PROVIDED PASSAGE:
"""

It seems obvious that the primary target of American aerial bombardment in the 2011 air-campaign against Libya was the country’s infrastructure, electrical and water-supply systems.

It seems equally obvious that the destruction of as much housing and infrastructure as possible has been the principal mission assigned to American proxies in Syria and Donbass.

Quite recently, the US has attacked both Venezuela’s electrical grid and its water-supply.

The historical pattern is clear. The principal function of the projection of US military power abroad during the entire post-war period has not been to kill people, but to destroy infrastructure and economic capacity. Given the Chinese industrial and infrastructural investments lost in Lybia, valuable lessons have been learned.

So taking the planned Russian industrial zone in Port Said as an example, the question arises, what does this intergovernmental agreement imply about developments in the global security-environment which the Russian and Egyptian governments envisage in the near future?

"""

PROBLEM SET:
1 - In the commentary on US strikes against infrastructure, shorten the paragraph beginning "It seems obvious that the primary target" while keeping its main facts.
2 - Resume the commentary on US strikes against infrastructure after its closing question about the Russian industrial zone in Port Said.
The material that comes next is separate from the commentary on US strikes against infrastructure.

DATA PROVIDED:

"""

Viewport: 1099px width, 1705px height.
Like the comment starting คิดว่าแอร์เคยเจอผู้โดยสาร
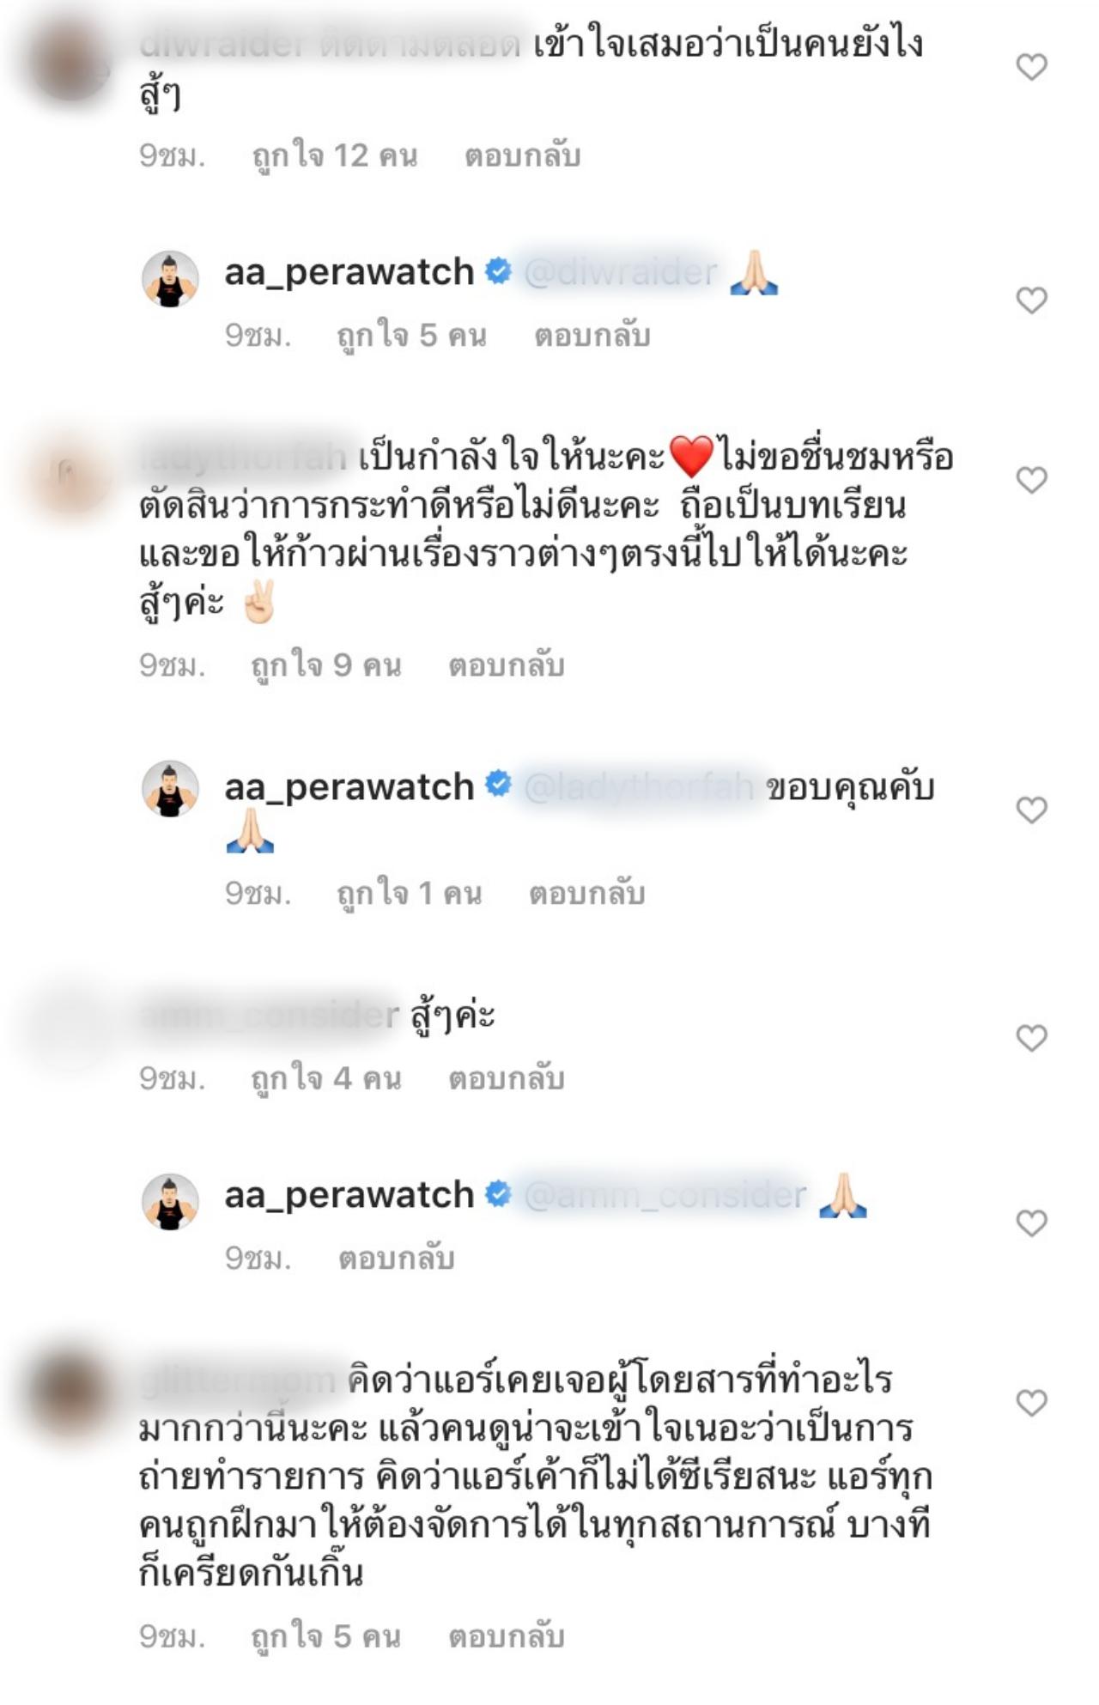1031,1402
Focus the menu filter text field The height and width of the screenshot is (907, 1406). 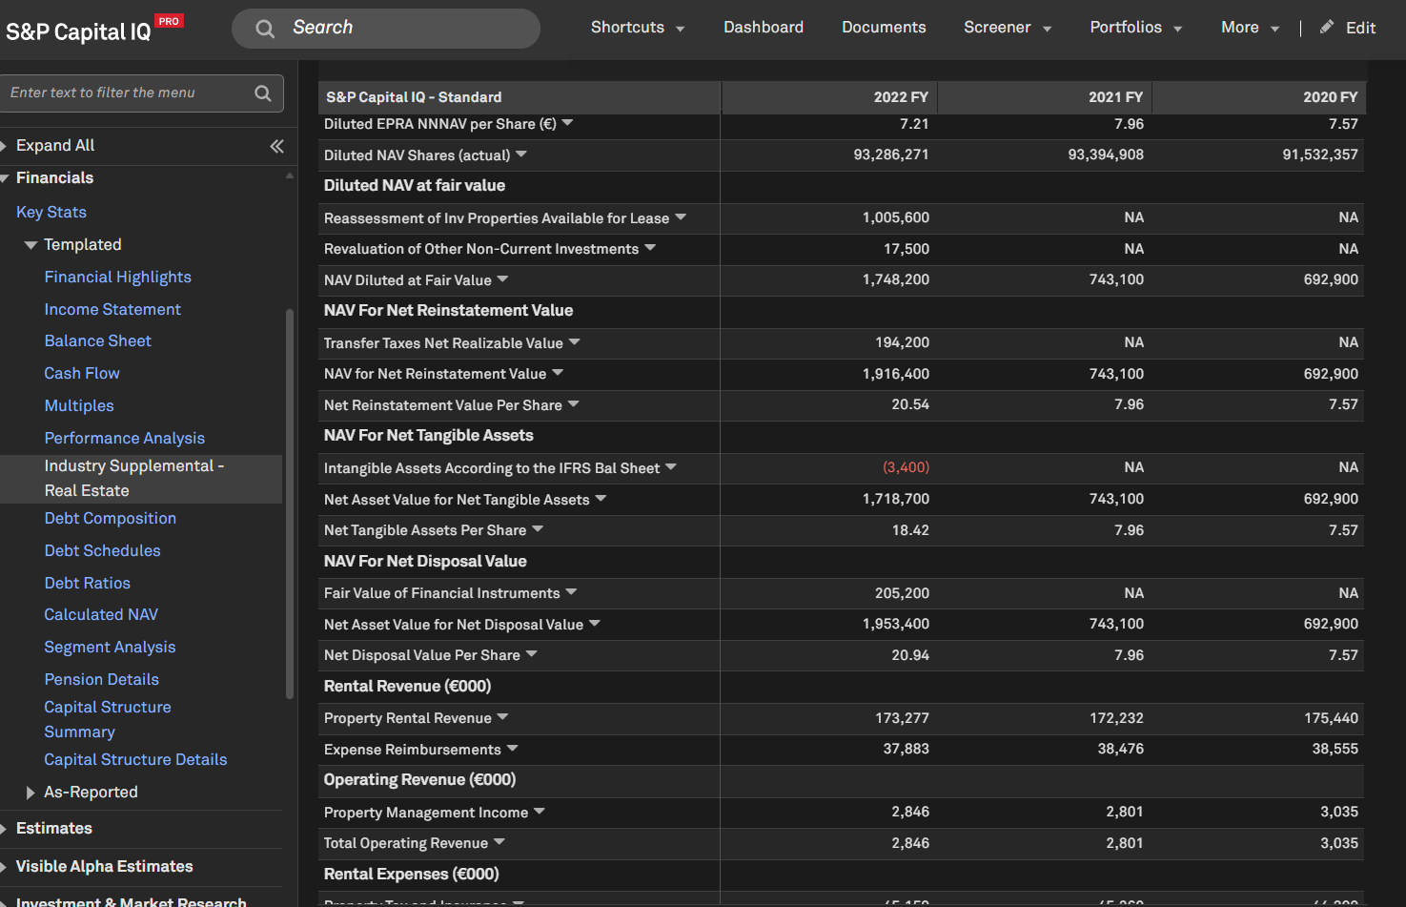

"""

EXERCISE RESULTS:
1 - US bombing in the 2011 Libya air campaign appears to have targeted mainly the country's infrastructure, electrical grid, and water supply.

2 -
Well, the Port Said plan implies that both governments envisage the decline of American military potency in the region, and thus a degraded American capacity for economic vandalism. That is to say, it implies that we already live in a new global security-environment. This point is partially connected with the new American switch of naval concentration to the Pacific in an effort to counter Chinese economic power. Although this pivot to Asia was first announced by the Obama administration, only under Trump has it been coupled with a new tendency toward isolationism in other geo-strategic zones. Realistically, when we consider the way that the Chinese got their fingers burnt in Libya, we would have to counter-factually speculate that neither the Russian nor the Egyptian governments would consider the Port Said industrial zone plan viable if Hillary Clinton had been elected US president. It would simply have been far too risky an investment.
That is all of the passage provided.